▸ **YOUR GOAL**: Scan the entries below for the string "will" and copy every line where it turns up.

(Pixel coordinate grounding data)
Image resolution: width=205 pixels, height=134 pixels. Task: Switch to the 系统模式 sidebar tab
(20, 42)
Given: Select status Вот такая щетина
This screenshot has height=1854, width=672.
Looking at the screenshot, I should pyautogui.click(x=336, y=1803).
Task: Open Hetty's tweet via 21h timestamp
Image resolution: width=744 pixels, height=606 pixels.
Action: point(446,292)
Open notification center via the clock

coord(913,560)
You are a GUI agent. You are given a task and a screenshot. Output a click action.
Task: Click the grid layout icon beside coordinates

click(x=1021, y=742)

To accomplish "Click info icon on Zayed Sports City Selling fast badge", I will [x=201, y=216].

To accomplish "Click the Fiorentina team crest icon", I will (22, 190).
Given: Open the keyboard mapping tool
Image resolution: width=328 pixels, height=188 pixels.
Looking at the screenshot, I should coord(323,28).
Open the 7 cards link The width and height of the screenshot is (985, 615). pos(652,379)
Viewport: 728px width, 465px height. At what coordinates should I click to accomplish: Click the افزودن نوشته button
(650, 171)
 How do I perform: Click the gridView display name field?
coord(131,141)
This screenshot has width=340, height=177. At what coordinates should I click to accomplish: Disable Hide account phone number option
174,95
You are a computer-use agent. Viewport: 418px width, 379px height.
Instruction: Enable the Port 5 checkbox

▸ **ANSWER BOX**:
To accomplish "Click info icon on Zayed Sports City Selling fast badge", I will [x=201, y=216].
To accomplish "Click the Fiorentina team crest icon", I will (22, 190).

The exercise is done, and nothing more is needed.